Oliver: The police who attend the scene will make a decision on the safety and well being of the victims of the family violence. The police will decide whether family violence has occurred and if so by whom to whom. If the police suspect that a person has committed an act of violence, they can arrest the perpetrator on the spot, without a warrant. A person can be held in custody until the police make an assessment of all the facts relating to the case. Quite often, a police family violence order will be issued.
Young Adult Female: What is a Family Violence Order?
Oliver: A family violence order, or an FVO, is made by a magistrate when an application is made to a court by a victim of family violence. The application can also be made by police or sometimes others. When an FVO is made against a person, there may be conditions imposed on them, such as leaving the family home or prohibiting a person entering a family home or work place. Other conditions that may be made would address the particular violence. For example, not to approach the victim.
Young Adult Female: Can the police act on my behalf?
Oliver: As well as an FVO, there is also a Police Family Violence Order. Police can issue a PFVO against a person if they are satisfied that person has committed or is likely to commit an act of family violence. This can be done by the police, even if the victim does not want to apply for an FVO themselves. And like the FVO, the PFVO will usually have conditions attached to it, which must be followed.
Mature Adult Female: What happens once an order's in place?

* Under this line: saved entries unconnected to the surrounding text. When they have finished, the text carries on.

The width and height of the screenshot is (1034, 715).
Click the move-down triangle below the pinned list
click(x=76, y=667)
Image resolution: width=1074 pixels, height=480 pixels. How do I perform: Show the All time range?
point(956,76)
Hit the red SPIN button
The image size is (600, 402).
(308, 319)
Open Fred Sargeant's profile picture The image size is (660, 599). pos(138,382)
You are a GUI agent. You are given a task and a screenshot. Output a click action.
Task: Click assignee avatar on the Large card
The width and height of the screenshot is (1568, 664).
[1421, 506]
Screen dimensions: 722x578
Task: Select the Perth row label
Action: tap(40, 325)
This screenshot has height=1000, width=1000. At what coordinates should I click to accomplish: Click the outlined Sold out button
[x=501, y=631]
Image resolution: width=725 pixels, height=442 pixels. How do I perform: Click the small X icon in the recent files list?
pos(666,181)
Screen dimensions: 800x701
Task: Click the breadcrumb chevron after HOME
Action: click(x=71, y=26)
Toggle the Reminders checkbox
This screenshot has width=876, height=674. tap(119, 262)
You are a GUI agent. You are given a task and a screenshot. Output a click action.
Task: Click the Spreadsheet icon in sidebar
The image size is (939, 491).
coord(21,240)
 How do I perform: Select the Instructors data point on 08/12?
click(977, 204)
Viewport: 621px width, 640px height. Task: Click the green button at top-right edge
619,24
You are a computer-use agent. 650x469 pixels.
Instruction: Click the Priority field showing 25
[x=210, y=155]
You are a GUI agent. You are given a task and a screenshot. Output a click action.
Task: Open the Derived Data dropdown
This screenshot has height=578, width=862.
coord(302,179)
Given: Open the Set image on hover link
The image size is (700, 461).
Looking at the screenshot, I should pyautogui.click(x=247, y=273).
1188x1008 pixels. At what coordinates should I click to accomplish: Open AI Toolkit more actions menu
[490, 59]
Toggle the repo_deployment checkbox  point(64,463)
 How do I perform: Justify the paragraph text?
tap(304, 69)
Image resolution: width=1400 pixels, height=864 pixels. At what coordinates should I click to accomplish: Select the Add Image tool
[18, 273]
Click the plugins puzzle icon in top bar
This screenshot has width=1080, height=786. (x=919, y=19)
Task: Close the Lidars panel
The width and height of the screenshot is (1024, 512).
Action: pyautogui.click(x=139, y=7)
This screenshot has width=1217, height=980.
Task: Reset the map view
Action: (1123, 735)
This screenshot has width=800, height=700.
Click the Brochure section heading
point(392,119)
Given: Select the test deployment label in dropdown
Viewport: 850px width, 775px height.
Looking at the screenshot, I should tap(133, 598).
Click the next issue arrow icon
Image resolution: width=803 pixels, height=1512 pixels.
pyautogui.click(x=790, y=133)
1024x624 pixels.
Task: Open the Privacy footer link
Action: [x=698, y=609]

Oliver: Anyone found breaching a Family Violence Order faces penalties, including in some cases a prison sentence. An order is placed upon a person, to prevent any further family violence from occurring. Police and the courts take these orders very seriously.
Mature Adult Woman: How long does a Family Violence Order last?
Oliver: An FVO is usually in place for 12 months unless the victim can justify to the court that a longer period is necessary. A PFVO is in effect for 12 months or until it's replaced by an FVO.
Mature Adult Woman: Can a violence order be removed?
Oliver: Obviously there are cases where victims and perpetrators of family violence will reconcile and want to get back together, or amend the conditions of an order. In these instances, the courts can revoke or change an FVO or PFVO, as long as all parties, including the police, agree that there's no longer danger to the victims involved, including children.
Mature Adult Woman: Can a Family Violence Order issued in another state still apply in Tasmania?
Oliver: Yes, absolutely, but it’s not automatic. An FVO from another Australian State or Territory, or an order issued in New Zealand can be enforced in Tasmania. You must register the Order with the courts in this state for it to be effective.
Young Adult Female: Does a Family Violence Order deal with when the other party can see the children?
Oliver: No, parenting arrangements are not covered by a Family Violence Order. You will need to consult a family lawyer.
Oliver: As we said at the start of this film, Family Violence is a real issue, with real victims and long lasting consequences. It's also a highly emotional topic, often with children involved, either directly or indirectly, as a result of violence.
If you’re watching this and suffering in silence at the hands of an abusive partner, you DO have options. Get in touch with the Legal Aid Commission of Tasmania and we’ll give you free advice on what to do. As we all know, no one should have to put up with Family Violence.